The Canadian and UK study is reported in the Archives of General Psychiatry.

Young girls with high levels of hyperactivity should be targeted early in life to help them achieve better at school, the researchers concluded.

There are very few interventions targeting females so we don't know exactly what to do and that needs to be looked at in more detail
Study leader, Dr Nathalie Fontaine

The study, which assessed girls yearly between the age of six and 12, looked for signs of restlessness, jumping up and down, not keeping still, and being fidgety.

Researchers also assessed physical aggression such as fighting, bullying, kicking, biting or hitting.

One in 10 showed high levels of hyperactive behaviour, while another one in 10 showed both high levels of hyperactive and physically aggressive behaviour.

Those who were the most hyperactive or aggressive were more than twice as likely to be addicted to smoking, fall into mentally abusive relationships and four times more likely to do poorly at school.

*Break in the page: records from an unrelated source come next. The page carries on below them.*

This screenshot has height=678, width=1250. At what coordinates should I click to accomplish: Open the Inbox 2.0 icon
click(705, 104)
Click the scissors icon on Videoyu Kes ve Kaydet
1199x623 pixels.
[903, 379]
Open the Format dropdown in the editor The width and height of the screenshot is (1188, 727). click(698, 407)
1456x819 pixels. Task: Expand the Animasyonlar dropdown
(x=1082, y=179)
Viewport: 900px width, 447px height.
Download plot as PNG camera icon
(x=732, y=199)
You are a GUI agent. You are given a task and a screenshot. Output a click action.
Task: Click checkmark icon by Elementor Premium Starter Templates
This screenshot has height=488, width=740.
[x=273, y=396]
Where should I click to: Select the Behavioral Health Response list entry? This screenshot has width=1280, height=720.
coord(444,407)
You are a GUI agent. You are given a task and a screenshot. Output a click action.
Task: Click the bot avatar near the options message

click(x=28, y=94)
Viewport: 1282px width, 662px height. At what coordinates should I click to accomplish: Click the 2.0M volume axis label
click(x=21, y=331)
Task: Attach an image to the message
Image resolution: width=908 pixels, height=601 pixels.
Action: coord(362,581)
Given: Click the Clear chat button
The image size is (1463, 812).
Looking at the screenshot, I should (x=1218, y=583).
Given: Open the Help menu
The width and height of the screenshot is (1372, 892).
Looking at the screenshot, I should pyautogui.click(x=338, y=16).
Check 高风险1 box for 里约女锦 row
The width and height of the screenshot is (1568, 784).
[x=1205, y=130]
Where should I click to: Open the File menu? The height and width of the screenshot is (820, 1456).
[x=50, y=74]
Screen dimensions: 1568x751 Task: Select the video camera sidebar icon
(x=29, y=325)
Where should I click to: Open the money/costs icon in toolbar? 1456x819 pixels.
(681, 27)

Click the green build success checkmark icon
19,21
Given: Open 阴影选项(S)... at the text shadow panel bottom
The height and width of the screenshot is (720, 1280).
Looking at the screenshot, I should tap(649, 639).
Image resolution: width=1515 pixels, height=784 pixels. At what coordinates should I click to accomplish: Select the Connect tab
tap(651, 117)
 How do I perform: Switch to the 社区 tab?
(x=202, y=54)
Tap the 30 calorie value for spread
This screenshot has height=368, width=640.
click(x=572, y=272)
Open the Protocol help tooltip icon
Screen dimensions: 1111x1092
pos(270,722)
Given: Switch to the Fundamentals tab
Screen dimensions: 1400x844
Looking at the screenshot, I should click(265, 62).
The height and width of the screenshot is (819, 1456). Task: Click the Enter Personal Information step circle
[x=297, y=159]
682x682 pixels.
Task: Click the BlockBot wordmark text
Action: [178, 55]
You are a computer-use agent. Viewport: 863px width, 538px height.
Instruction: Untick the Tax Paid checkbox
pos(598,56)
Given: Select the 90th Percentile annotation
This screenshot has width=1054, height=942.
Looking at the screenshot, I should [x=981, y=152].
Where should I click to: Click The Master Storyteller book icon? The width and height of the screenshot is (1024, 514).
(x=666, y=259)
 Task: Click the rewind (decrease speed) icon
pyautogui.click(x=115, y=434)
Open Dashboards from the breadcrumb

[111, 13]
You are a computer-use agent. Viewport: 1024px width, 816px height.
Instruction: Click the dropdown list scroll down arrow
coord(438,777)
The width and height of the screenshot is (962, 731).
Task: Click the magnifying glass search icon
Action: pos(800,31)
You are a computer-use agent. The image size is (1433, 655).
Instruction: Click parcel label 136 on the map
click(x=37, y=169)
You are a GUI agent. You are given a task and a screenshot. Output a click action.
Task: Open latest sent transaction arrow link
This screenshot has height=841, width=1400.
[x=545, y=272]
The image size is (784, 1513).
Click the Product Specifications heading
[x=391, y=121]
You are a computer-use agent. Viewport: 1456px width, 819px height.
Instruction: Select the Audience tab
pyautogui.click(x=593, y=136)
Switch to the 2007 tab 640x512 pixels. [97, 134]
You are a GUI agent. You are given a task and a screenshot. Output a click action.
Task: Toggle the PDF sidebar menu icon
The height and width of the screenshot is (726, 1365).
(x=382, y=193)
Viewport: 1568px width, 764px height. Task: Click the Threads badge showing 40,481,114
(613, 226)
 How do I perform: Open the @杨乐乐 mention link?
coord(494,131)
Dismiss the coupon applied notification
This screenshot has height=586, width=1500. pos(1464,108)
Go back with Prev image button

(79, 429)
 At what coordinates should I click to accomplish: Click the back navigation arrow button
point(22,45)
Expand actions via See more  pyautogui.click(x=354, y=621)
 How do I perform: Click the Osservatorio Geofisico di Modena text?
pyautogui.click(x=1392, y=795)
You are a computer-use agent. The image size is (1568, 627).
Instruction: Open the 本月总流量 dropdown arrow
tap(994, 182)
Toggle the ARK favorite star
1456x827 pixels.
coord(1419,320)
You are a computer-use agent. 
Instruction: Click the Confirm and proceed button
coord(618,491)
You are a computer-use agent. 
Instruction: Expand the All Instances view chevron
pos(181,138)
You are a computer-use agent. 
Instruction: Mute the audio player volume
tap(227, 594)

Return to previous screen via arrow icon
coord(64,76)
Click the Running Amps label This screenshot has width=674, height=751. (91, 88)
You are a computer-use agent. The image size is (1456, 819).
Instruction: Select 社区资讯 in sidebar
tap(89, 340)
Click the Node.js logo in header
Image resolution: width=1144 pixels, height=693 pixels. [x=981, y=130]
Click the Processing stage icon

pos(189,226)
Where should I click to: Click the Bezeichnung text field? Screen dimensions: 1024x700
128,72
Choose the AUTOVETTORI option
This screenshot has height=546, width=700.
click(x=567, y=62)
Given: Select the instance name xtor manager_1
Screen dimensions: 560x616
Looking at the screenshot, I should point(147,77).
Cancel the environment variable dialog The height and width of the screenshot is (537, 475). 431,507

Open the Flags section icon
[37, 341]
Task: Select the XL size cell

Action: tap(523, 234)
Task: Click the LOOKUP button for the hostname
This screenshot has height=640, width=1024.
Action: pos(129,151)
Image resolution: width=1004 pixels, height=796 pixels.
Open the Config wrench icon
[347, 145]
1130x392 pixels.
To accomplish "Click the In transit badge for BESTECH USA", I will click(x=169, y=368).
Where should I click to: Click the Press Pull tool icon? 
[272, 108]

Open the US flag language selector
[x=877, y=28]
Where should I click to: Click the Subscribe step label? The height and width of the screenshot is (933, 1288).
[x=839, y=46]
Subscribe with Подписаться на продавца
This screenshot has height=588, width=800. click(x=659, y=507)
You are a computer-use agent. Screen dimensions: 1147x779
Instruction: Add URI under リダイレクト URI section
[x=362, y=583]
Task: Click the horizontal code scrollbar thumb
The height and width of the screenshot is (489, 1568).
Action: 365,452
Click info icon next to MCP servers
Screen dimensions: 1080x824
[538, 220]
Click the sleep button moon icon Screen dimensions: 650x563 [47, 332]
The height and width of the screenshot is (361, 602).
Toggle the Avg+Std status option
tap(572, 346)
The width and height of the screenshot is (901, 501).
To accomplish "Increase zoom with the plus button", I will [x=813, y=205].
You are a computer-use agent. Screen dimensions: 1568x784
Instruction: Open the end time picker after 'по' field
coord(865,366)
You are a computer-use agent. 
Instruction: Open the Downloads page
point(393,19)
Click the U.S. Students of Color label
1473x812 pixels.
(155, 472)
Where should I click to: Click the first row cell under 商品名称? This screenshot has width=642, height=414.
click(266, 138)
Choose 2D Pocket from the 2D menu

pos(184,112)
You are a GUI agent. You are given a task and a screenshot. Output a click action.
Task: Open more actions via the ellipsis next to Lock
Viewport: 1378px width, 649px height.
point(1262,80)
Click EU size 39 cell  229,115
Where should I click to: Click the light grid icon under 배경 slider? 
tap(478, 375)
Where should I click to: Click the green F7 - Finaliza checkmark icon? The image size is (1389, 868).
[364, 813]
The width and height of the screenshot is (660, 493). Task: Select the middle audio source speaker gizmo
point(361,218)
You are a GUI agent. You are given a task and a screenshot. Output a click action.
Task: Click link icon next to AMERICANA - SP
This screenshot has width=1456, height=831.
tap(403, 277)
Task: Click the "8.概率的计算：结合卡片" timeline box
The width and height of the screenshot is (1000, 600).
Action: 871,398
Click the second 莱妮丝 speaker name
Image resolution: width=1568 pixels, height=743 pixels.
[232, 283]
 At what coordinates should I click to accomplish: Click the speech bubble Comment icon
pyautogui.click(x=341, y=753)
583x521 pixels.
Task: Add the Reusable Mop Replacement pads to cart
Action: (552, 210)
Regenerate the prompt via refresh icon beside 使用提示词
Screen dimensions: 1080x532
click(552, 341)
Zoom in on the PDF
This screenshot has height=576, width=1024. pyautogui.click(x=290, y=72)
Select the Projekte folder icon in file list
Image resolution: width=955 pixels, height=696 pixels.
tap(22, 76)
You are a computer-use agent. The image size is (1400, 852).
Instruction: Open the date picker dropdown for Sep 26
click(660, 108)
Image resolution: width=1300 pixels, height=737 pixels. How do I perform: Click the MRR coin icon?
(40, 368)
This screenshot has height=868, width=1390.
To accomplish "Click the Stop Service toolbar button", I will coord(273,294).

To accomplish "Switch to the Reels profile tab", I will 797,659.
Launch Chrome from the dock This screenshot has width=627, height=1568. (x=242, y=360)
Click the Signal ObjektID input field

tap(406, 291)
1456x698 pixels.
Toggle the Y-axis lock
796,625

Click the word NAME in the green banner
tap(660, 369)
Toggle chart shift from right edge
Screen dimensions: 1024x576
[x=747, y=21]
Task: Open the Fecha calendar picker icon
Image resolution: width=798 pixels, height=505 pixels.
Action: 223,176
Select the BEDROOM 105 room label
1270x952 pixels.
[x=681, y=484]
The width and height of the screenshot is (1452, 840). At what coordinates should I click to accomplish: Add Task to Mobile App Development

However, only girls with both hyperactivity and physical aggression were found to report later problems of physical as well as psychological aggression towards their partner, along with early pregnancy and dependency on welfare.

A quarter of girls with hyperactivity had no problems in adulthood.

School achievement

Study leader, Dr Nathalie Fontaine, a researcher at University College London, said there had been very little research on hyperactivity in girls.

"Hyperactivity is less common in girls than in boys but there are girls with this behaviour which can lead to serious problems in later life."

She said the findings were not unexpected as many of the problems stemmed from poorer achievement at school.

"We need more research to understand the factors that prevent or trigger the development of such problems.

"There are very few interventions targeting females so we don't know exactly what to do and that needs to be looked at in more detail."

Dr Morris Zwi, consultant in child and adolescent psychiatry at South West London and St Georges Mental Health Trust, said similar outcomes had been shown in hyperactive boys.

"Hyperactivity is diagnosed more commonly in boys and we don't know the reason for that.

"Girls tend to be more inattentive so they're just left to get on with things because they're not causing so much trouble."

He said schools did not have the skills to deal with children with hyperactivity problems but there were programmes which could help children, including psychological therapies.

"The key thing is having someone who understands but also just a sensitive human being who can have a conversation with a young person."